In [None]:
%env CUDA_VISIBLE_DEVICES=0
%load_ext autoreload
%autoreload 2
%matplotlib inline
import torch
from torch import nn
import numpy as np
import matplotlib.pyplot as plt
import pytorch_lightning as L
import torch.nn.functional as F
torch.set_float32_matmul_precision('medium')

# Exercise 3

Use POU-Net with neural operators to fit the following functional data. Working in the unit circle domain, $\Omega = \{x \in \mathbb{R}^2 : x\leq 1\}$, the true operator maps functions on $\Omega$ to functions on $\Omega$ where the both the input and output functions vanish at the boundaries of the domain. This situation is common when trying to model physical systems, e.g., the flow at the blade of a wind turbine can be assumed to be zero, but the flow elsewhere needs to be modeled. We call the details of the field behavior at the boundaries the boundary conditions.
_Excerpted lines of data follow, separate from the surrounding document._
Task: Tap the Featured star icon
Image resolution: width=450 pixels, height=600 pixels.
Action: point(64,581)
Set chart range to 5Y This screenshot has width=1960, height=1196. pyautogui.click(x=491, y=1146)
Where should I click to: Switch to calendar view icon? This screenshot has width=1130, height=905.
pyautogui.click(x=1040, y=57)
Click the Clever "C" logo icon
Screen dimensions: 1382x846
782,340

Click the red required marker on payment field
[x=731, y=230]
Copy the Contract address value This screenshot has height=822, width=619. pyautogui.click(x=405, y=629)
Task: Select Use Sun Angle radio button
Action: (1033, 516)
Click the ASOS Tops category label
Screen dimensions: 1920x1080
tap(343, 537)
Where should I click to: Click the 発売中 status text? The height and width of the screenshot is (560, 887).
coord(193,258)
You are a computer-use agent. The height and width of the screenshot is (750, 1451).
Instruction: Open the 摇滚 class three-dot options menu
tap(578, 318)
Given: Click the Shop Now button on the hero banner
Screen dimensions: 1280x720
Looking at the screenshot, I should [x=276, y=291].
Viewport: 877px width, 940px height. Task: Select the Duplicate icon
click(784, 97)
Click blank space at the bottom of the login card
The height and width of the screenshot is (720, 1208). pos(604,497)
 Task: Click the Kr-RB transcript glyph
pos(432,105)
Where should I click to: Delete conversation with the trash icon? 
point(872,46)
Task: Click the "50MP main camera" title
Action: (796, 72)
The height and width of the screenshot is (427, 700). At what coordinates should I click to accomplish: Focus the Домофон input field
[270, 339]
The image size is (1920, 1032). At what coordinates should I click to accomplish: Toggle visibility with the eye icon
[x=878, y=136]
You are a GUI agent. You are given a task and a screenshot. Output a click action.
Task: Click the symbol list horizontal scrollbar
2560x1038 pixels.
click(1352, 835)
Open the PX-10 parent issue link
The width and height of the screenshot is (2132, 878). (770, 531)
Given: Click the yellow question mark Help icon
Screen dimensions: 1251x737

We'll be working with an operator learning method we developed called MOR-Physics. See https://arxiv.org/pdf/1810.08552 and https://www.sciencedirect.com/science/article/pii/S004578252030685X. It's very similar to FNO. Try implementing it as described in the papers. The formula for the action of the parameterized operator is,
$$
\mathcal{N}(u) = \mathcal{F^{-1}}\left(g(\mathbf{\kappa}) \mathcal{F} (h(u)) \right)
$$
where $\mathcal{F}$ is the fourier transform, $g$ is a complex valued function of the wave vector $\kappa$, and $h$ is a point-wise nonlinearity.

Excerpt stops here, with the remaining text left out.